WORK REQUIRED - Among the entries below, find the line with "Click the 20250602", then quote it and each following line up to and including the line with "Given: Expand the Devices tree node", and nothing else.

==== ENTRIES SHOWN ====

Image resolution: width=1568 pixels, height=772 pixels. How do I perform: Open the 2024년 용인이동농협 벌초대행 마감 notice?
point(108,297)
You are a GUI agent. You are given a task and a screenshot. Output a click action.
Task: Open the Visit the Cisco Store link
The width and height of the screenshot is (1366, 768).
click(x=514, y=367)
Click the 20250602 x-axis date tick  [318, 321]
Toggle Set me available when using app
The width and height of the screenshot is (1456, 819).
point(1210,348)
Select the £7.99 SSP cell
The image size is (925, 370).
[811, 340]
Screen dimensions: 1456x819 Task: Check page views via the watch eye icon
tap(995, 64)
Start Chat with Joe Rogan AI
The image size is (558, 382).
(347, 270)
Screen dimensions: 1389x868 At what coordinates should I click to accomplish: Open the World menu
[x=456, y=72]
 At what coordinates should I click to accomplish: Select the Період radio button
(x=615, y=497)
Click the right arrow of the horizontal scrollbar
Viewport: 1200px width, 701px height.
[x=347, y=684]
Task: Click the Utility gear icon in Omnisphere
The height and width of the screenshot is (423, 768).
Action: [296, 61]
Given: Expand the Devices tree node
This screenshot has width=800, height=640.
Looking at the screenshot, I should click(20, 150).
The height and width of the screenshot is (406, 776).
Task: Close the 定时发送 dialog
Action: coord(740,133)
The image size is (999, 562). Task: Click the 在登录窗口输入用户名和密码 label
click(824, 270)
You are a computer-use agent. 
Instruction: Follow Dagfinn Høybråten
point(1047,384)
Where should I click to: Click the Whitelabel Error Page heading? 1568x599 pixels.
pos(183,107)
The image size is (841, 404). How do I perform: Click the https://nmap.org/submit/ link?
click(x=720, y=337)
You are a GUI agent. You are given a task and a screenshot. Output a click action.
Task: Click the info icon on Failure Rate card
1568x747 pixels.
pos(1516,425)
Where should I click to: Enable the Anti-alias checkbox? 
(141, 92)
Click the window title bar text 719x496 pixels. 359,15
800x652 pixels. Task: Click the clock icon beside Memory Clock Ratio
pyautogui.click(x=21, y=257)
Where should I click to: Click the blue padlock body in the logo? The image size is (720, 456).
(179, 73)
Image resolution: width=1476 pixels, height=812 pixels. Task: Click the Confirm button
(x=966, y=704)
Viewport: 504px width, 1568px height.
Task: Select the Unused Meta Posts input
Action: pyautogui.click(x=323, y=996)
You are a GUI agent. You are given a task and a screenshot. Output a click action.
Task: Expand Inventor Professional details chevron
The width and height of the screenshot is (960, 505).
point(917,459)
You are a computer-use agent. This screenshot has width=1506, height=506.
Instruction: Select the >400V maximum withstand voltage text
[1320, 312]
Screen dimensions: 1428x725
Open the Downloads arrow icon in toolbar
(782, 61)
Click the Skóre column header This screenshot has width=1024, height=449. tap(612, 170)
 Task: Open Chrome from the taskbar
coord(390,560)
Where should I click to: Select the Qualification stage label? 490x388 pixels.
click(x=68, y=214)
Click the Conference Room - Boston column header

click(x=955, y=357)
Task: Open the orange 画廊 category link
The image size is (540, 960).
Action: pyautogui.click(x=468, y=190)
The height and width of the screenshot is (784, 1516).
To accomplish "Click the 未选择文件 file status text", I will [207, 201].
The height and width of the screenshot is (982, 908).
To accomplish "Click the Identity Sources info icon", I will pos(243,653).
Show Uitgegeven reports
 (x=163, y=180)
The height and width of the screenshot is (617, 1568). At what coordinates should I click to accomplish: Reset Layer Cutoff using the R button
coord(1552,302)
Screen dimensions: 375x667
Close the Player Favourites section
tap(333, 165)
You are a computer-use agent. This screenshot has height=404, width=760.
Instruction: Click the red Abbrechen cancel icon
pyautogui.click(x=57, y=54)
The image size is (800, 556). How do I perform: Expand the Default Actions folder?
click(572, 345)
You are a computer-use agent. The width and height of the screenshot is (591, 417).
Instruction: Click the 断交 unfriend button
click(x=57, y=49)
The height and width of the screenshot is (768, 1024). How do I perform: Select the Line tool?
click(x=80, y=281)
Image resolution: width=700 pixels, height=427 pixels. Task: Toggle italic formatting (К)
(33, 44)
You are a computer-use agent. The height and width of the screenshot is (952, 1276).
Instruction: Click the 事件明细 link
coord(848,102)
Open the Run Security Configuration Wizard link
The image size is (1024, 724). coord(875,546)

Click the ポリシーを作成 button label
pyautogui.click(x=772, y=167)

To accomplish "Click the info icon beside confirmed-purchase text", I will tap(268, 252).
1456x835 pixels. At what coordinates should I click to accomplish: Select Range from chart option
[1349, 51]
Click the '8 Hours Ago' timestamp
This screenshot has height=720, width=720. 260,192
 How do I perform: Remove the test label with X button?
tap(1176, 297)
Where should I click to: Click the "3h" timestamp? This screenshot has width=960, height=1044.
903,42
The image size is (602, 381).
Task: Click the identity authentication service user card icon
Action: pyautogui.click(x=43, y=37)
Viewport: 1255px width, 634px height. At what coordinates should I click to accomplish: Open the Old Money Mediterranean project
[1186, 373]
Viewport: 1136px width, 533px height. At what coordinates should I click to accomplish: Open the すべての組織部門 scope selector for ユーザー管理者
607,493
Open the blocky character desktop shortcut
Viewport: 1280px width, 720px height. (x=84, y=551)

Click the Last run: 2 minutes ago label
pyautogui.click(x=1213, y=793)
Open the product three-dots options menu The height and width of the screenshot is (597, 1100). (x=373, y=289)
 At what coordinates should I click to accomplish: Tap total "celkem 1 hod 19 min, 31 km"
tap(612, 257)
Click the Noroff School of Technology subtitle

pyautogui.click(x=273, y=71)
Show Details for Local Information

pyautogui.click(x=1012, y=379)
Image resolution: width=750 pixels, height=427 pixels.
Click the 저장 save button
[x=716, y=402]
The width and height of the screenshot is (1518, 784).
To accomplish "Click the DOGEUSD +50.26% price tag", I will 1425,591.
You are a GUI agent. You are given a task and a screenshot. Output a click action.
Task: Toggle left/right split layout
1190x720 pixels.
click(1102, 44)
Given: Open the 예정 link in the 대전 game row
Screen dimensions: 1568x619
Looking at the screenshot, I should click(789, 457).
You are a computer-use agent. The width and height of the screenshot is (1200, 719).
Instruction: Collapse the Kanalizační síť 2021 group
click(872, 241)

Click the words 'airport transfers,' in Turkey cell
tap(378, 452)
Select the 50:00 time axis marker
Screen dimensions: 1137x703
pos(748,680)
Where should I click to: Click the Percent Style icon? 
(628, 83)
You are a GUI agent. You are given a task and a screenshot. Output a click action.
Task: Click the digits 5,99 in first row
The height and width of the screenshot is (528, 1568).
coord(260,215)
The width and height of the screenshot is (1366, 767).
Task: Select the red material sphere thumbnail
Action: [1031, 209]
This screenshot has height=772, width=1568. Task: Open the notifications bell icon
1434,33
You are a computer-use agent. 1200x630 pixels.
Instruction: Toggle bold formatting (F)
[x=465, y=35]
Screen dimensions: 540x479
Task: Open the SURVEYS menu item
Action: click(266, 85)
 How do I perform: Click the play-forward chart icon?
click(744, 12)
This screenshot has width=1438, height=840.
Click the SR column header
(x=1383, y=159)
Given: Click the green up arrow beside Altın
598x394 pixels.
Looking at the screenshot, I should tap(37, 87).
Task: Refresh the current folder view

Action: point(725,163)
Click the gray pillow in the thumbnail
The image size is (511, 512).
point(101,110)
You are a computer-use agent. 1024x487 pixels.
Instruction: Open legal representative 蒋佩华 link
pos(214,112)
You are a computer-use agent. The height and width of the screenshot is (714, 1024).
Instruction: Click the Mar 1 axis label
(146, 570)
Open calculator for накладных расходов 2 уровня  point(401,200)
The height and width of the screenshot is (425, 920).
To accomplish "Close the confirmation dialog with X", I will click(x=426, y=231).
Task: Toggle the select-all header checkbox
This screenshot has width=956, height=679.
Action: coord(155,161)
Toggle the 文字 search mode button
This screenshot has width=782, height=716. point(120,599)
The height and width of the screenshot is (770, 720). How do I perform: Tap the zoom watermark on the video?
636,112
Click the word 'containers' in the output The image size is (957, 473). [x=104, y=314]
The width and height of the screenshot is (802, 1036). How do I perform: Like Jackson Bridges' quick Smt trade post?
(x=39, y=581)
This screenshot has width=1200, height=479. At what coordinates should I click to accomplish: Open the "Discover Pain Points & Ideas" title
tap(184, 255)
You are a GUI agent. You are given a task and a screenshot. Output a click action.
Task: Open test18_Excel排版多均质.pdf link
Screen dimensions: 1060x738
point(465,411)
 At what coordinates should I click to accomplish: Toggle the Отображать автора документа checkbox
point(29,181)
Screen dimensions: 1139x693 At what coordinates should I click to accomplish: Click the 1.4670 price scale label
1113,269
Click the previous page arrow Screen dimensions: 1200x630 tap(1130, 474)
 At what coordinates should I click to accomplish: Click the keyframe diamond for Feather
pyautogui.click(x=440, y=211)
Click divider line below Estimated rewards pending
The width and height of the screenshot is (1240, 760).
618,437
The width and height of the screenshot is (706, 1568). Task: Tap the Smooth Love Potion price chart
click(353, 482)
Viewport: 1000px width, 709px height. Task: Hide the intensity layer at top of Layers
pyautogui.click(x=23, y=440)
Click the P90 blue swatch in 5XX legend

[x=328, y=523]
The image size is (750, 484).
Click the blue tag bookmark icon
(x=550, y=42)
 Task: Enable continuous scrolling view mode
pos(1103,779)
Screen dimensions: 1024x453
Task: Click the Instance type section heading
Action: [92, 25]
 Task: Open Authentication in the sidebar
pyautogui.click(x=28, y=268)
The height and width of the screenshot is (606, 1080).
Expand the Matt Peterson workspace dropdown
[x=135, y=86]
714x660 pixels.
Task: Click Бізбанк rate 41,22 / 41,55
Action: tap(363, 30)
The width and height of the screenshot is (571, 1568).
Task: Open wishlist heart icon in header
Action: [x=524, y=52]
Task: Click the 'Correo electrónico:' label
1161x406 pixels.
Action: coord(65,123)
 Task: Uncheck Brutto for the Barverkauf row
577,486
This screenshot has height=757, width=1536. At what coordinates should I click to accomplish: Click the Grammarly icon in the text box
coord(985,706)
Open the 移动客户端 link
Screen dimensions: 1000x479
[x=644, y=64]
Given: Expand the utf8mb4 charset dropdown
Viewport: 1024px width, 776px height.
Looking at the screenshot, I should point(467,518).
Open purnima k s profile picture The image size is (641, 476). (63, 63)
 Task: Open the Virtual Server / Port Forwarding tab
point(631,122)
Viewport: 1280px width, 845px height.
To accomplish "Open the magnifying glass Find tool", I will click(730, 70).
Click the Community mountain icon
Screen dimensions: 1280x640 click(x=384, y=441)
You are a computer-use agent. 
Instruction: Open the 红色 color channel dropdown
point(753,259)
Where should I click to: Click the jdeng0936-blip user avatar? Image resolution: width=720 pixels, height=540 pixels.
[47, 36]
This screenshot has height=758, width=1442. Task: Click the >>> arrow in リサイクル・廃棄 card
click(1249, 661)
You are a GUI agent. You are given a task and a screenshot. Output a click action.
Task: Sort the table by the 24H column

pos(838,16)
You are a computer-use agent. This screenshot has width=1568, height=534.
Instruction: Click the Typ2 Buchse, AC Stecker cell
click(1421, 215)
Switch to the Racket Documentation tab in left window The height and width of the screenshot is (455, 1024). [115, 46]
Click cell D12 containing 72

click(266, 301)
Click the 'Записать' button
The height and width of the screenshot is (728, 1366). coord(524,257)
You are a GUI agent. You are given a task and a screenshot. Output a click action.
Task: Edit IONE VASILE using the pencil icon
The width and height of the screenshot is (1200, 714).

====

WRITTEN RESPONSE -
Click the 20250602 x-axis date tick  [318, 321]
Toggle Set me available when using app
The width and height of the screenshot is (1456, 819).
point(1210,348)
Select the £7.99 SSP cell
The image size is (925, 370).
[811, 340]
Screen dimensions: 1456x819 Task: Check page views via the watch eye icon
tap(995, 64)
Start Chat with Joe Rogan AI
The image size is (558, 382).
(347, 270)
Screen dimensions: 1389x868 At what coordinates should I click to accomplish: Open the World menu
[x=456, y=72]
 At what coordinates should I click to accomplish: Select the Період radio button
(x=615, y=497)
Click the right arrow of the horizontal scrollbar
Viewport: 1200px width, 701px height.
[x=347, y=684]
Task: Click the Utility gear icon in Omnisphere
The height and width of the screenshot is (423, 768).
Action: [296, 61]
Given: Expand the Devices tree node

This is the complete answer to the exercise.